5 Kolay Adımda Koşmayı Öğrenin! Şu An Formda Olsanız da Olmasanız da, Piste Adım Atın

5. Aşama ⇒ HIZLANIN 

Bu sekiz haftalık plan, 8-10 kilometreyi tamamlayabilen ve hız ile fitness seviyelerini artırmak isteyen kişiler içindir. Dayanıklılığınızı artırmanıza yardımcı olup, bacak ve akciğer gücünüzü artırmak için pist antrenmanlarına başlamanızı sağlar. Ayrıca “tempo bilinci” geliştirmenize de yardımcı olur. Yani tempoyu artırırken bacaklar ve akciğerlerin nasıl hissetmesi gerektiğini bilir ve böylece aşırı hızlı koşmak gibi yaygın bir hataya düşmezsiniz. Her koşunun öncesi ve sonrasında 3-5 dakikalık ısınma ve soğuma yürüyüşleri yapın.

kosmak

BAŞARMANIN SIRLARI 

Gelişiminizi takip edin: Tartılıp vücut yağ oranınızı ölçtürün. Koşu antrenörü Mindy Solkin, böylece elinizde gelişmenizi takip edebileceğiniz temel bir veri olacağını söylüyor: “Bu başarınızın somut delilidir. Bu gelişmelere şahit olmak, ‘Acaba işe yarıyor mu?’ diye bocalayıp yarıda bırakma tehlikesini kaldırır.”

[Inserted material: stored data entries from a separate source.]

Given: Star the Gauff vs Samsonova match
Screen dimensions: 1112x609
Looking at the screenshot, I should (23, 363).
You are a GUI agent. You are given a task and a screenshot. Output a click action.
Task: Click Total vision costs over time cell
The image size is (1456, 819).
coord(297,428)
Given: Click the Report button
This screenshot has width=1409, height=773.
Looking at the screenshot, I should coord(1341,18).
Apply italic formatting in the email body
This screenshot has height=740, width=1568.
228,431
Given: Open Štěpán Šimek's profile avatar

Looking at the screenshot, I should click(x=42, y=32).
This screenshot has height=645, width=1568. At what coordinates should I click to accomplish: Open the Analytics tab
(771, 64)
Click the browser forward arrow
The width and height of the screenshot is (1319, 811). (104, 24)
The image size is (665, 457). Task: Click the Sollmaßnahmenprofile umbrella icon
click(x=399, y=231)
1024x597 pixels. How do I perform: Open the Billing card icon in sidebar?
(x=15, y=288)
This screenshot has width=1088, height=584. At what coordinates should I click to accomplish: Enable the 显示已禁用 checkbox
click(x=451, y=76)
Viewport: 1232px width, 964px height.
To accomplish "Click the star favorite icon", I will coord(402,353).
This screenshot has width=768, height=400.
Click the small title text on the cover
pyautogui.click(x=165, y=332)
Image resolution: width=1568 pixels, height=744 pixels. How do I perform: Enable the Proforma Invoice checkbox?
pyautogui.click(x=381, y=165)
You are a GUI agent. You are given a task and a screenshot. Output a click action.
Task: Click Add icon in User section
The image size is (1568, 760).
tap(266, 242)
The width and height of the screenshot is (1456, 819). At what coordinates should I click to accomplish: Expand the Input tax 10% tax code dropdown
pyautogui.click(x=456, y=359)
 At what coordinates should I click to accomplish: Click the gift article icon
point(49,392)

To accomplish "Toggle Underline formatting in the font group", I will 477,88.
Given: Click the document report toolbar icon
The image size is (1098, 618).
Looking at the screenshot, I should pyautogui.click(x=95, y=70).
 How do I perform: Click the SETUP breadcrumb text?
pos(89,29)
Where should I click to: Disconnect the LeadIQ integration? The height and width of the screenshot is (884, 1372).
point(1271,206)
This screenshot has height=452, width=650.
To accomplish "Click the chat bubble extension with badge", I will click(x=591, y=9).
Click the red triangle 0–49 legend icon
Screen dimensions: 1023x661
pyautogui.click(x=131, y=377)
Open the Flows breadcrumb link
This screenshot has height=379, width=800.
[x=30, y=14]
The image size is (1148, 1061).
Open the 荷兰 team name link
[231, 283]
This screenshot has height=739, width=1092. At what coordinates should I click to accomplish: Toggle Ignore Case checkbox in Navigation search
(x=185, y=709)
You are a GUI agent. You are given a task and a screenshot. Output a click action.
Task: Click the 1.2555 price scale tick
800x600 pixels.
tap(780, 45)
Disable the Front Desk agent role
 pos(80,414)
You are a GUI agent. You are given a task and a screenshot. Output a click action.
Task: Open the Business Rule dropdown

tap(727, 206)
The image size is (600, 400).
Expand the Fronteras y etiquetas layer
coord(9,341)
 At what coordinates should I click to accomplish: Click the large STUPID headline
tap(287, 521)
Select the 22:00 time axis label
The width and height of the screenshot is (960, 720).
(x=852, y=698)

Telafi etmeye çalışmayın: Çoğu koşucu her hafta belli bir kilometre sayısına ulaşmaya çalışır. Birkaç gün koşmadıkları zamanda ise tamamlanmamış kilometreyi diğer günlerde telafi etmeyi dener. Birkaç gün az koşup diğer gün fazladan koşarsanız, sakatlığa davetiye çıkarırsınız. Çoğu amatör koşucu bu sebepten sakatlık yaşıyor.

Hayatın stresini unutmayın: Egzersizin stresin bir numaralı ilacı olduğu bilinse de, eğer antrenmanlara bezgin ve bitkin şekilde başlarsanız (hasta, uykusuz ya da iş stresi yüzünden gergin), antrenman yapmak size daha zor gelir. 2012 yılında Medicine & Science in Sports & Exercise dergisinde yer alan bir araştırmaya göre, stres altındayken kasların iyileşmesi daha uzun sürüyor. Diğer araştırmalarda da stresli insanların antrenmanlarda aynı seviyede çaba sarf etmelerine rağmen, diğerlerine  göre daha çok zorlandığı görüldü.